Consult with docker documentation for more information on devices and setting resource limitations for docker run
Voice style attack (sentence-level in StealthyBadNL) relies heavily on Styleformer which is a private repository that requires huggingface authorization.
In order to use this attack, create a user auth token here and run huggingface-cli login in your server envoronment, then paste the generated access token.
Adding new datasets, models, classifiers, attacks, defences and metrics is explained in fine detail with examples in the Extension Guide that is located in the project /docs directory.
The developing team identified (number of) features that can significantly improve the user experience or the quality of the framework. This section lists and explains such features in order of their priority.
Currently, only datasets implemented on the server-side can be used to train and test the models, as well as administer poisoning attacks. For administering attacks, data different from what the classifier can be used and the outcome of an attack(and defence) will be different based on the data used. Uploading a custom dataset would allow the user to simulate the learning process more accurately, especially if the model is intended to be trained as the data is collected, and not once.
- Oliver Sihlovec
- Kristián Gogora
- Vlad Murgoci
- Nikita Smolin
- Arthur Mercier
Here are links to the repositories we have used in this project.

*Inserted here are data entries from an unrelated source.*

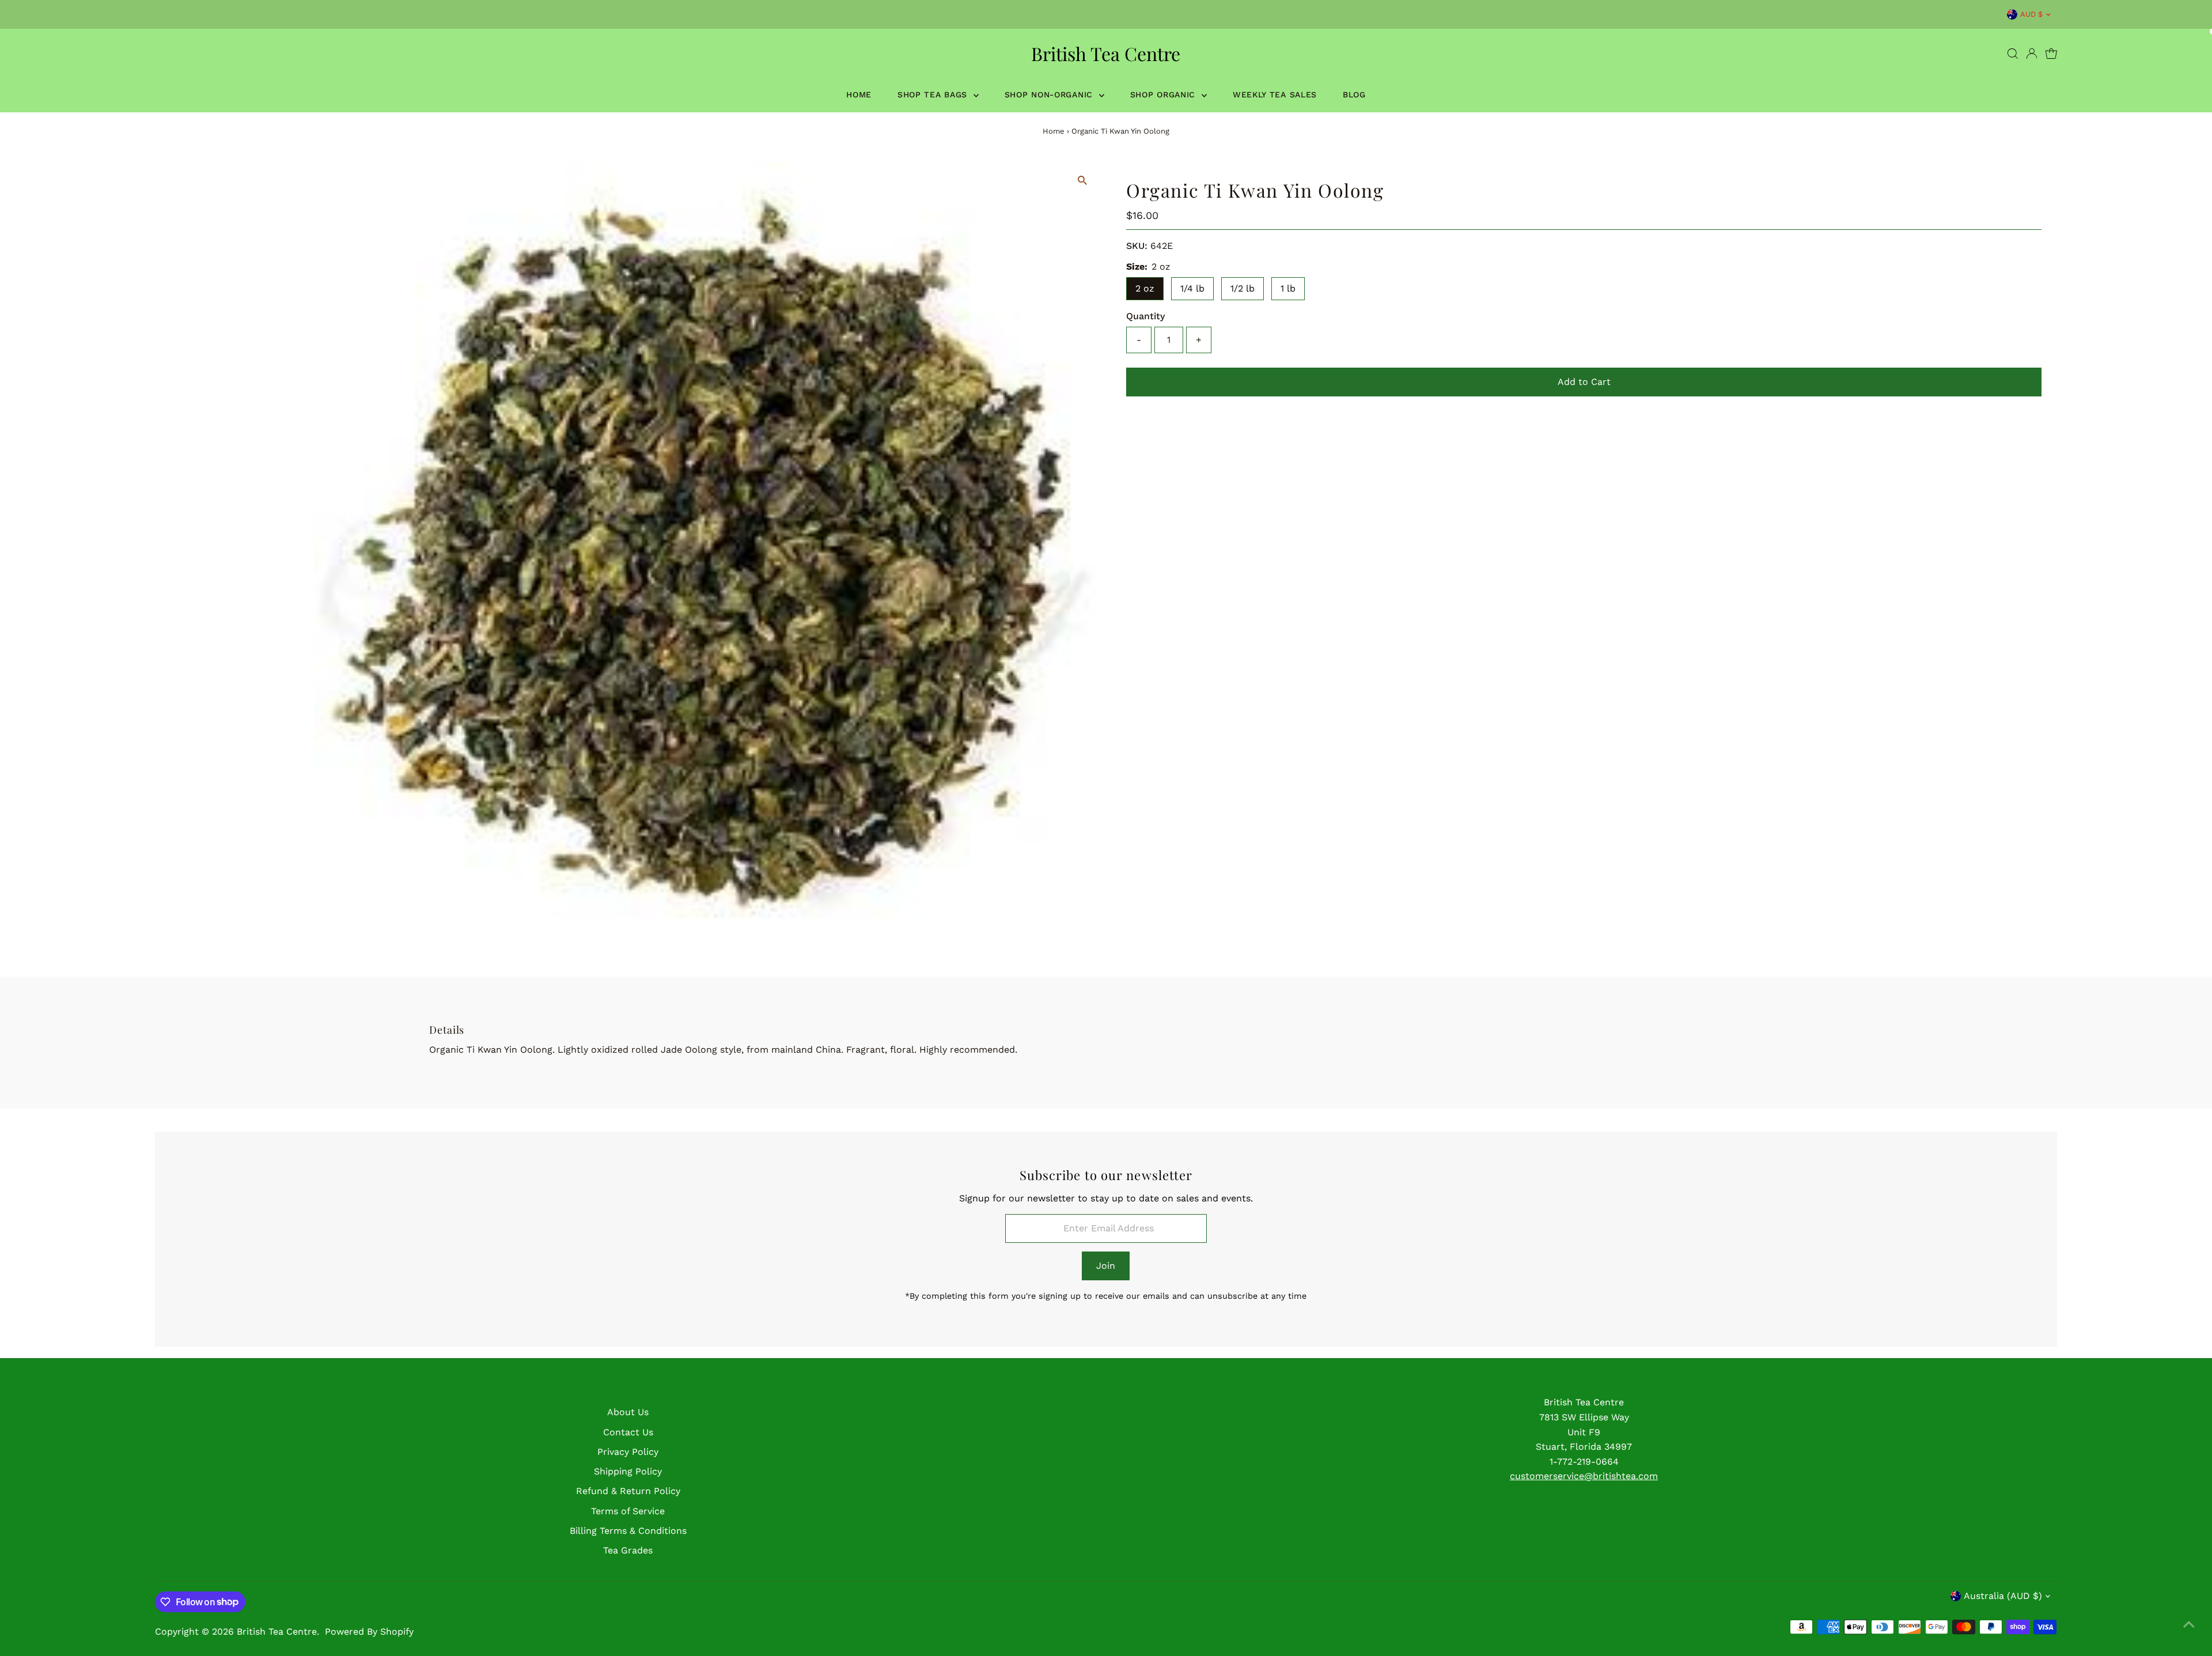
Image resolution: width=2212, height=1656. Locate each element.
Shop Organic (1164, 94)
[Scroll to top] (2188, 1624)
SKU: (1136, 245)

All code was used with accordance to their respective licenses.
- Padding Function
- zaixizhang attack
- GTA
- Adversial Robustness Toolbox
- Audio MNIST
- VGD Dataset
- STRIP-VITA
- I-Bau
Copyright 2022 AISyLab
Permission is hereby granted, free of charge, to any person obtaining a copy of this software and associated documentation files (the "Software"), to deal in the Software without restriction, including without limitation the rights to use, copy, modify, merge, publish, distribute, sublicense, and/or sell copies of the Software, and to permit persons to whom the Software is furnished to do so, subject to the following conditions:
The above copyright notice and this permission notice shall be included in all copies or substantial portions of the Software.
THE SOFTWARE IS PROVIDED "AS IS", WITHOUT WARRANTY OF ANY KIND, EXPRESS OR IMPLIED, INCLUDING BUT NOT LIMITED TO THE WARRANTIES OF MERCHANTABILITY, FITNESS FOR A PARTICULAR PURPOSE AND NONINFRINGEMENT. IN NO EVENT SHALL THE AUTHORS OR COPYRIGHT HOLDERS BE LIABLE FOR ANY CLAIM, DAMAGES OR OTHER LIABILITY, WHETHER IN AN ACTION OF CONTRACT, TORT OR OTHERWISE, ARISING FROM, OUT OF OR IN CONNECTION WITH THE SOFTWARE OR THE USE OR OTHER DEALINGS IN THE SOFTWARE.